Quand j’aurai séparé de son corps la tête d’Ardjasp et réjoui par sa mort les mânes de Lohrasp; quand, pour venger mon grand-père, j’aurai tranché la tête à Kehrem, qui a rempli de sang et de douleur le cœur de mon armée par le meurtre de Ferschidwerd; et à Enderiman, qui a tué trente-huit de nos grands dans un moment de succès; quand j’aurai assouvi ma rancune de toute manière, quand j’aurai fait de ce pays la proie des lions, quand je l’aurai livré au bon plaisir des Iraniens , quand j’aurai percé de mes flèches le cœur des Touraniens et emmené en captivité leurs femmes et leurs enfants, alors seras-tu content ou mécontent?

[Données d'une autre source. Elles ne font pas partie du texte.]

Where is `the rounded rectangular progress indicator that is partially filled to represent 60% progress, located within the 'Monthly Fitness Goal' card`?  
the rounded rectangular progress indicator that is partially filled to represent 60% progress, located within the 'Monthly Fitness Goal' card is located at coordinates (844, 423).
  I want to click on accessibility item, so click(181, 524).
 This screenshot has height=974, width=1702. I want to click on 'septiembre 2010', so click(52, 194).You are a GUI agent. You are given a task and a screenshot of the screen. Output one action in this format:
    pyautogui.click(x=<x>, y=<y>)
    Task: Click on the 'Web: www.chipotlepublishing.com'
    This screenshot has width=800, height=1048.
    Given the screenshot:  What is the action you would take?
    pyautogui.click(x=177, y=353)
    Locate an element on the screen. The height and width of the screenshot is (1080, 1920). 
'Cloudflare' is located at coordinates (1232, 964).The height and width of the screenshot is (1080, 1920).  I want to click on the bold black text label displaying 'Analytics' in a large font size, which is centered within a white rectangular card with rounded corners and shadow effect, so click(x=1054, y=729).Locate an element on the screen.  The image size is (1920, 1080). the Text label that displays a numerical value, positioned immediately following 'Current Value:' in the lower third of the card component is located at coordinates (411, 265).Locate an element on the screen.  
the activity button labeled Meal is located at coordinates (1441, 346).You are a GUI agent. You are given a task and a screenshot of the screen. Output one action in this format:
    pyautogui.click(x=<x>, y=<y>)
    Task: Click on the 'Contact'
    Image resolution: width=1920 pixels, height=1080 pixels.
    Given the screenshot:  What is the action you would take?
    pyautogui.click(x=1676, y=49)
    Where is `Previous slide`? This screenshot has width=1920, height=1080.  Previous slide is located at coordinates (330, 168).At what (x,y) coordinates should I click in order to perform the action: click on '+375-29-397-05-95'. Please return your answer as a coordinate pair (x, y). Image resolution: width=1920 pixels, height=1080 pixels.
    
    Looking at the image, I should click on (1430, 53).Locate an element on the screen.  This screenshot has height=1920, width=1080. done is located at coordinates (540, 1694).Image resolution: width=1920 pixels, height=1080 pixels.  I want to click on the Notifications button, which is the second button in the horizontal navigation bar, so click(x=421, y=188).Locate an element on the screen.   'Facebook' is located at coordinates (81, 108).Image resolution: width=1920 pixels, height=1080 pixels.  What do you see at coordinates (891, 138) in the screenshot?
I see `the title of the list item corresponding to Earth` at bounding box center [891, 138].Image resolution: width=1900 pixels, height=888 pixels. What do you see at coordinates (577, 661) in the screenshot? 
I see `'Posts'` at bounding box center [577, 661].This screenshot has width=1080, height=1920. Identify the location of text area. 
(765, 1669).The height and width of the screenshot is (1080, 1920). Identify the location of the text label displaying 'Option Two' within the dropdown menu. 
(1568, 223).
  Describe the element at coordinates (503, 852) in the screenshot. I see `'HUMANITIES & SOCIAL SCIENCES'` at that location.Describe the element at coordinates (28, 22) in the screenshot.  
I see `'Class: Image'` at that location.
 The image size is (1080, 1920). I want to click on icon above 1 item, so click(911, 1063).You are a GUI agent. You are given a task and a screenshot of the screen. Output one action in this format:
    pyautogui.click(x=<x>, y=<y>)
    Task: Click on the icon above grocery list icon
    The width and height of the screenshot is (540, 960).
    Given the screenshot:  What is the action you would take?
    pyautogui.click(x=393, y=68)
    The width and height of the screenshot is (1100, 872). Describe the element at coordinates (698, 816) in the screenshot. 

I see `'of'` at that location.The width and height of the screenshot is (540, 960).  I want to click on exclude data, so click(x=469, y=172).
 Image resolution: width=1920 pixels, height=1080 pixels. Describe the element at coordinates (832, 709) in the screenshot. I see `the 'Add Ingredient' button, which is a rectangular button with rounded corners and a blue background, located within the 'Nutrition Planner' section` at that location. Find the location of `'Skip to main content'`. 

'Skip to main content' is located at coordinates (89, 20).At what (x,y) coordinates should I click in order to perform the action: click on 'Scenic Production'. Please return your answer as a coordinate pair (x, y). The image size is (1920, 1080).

Dis-moi tout ce que tu as dans le cœur.

Le cœur de Kergsar se gonfla de sang, son esprit et sa langue débordèrent de colère, et il répondit:

Jusqu’où continueras-tu à parler ainsi?

Puisses-tu être maudit, puissent tous les astres de malheur se combiner contre ta vie, puisse ton flanc être déchiré par l’épée, ton corps sanglant être jeté sur le sol, la terre te servir d’oreiller et la tombe de chemise!

Le roi s’irrita de ces paroles; il s’élança contre le malheureux Kergsar, le frappa sur la tête avec son épée indienne, et le fendit en deux depuis le crâne jusqu’à la poitrine. On le jeta sur-le-champ dans l’eau, et le corps de cet homme haineux devint la proie des poissons.

Ensuite Isfendiar monta sur son destrier et revêtit son armure, encore tout en col ère; il gravit une hauteur et regarda le château: il vit un magnifique mur de fer enfermant un espace long de trois farsangs et large de quarante, et dont aucune partie n’était construite avec de l’eau et de la terre;

l’épaisseur de la muraille était telle que quatre cavaliers de front pouvaient courir dessus.

Isfendiar regarda cette merveille, et un soupir s’échappa de sa poitrine; il dit:

Cette place est imprenable; j’ai choisi une mauvaise route, et elle me conduit au malheur.

Hélas, toutes mes fatigues et mes luttes!

J’aurai donc à me repentir de toutes mes peines!

Il regarda autour de lui dans le désert, et vit deux Turcs chevaucher dans la plaine, précédés de quatre chiens de l’espèce qui prend le gibier à la course.

Isfendiar descendit de la colline, tenant en main sa lance de combat; avec cette lance il enleva les deux hommes de dessus leurs chevaux, et les ramena à pied sur la hauteur.

Il leur demanda quelle était cette belle forteresse et combien elle contenait de cavaliers.

Ils lui parlèrent longuement d’Ardjasp et lui firent la description du château, ajoutant:

Regarde ce château, comme il est large et profond; une de ses portes ouvre sur la terre d’Iran, et l’autre sur le territoire de la Chine; il contient cent mille hommes qui frappent de l’épée, tous des cavaliers fiers et illustres, tous se tenant devant Ardjasp comme des esclaves, baissant la tête devant ses ordres et sa volonté.

On y trouve des vivres sans mesure, et quand il n’y en a plus de frais, il y a du vieux blé conservé en épis.

Si le roi tenait les portes fermées pendant dix ans, il y aurait autant de vivres qu’il en faudrait à son armée; et s’il demandait des cavaliers dans la Chine et le Madjin, il lui en arriverait cent mille hommes de troupes renommées.

Il n’a besoin de rien de la part de personne, car il a des vivres et des hommes pour la défense.

Isfendiar saisit soudain son épée et tua ces deux braves, simples de cœur.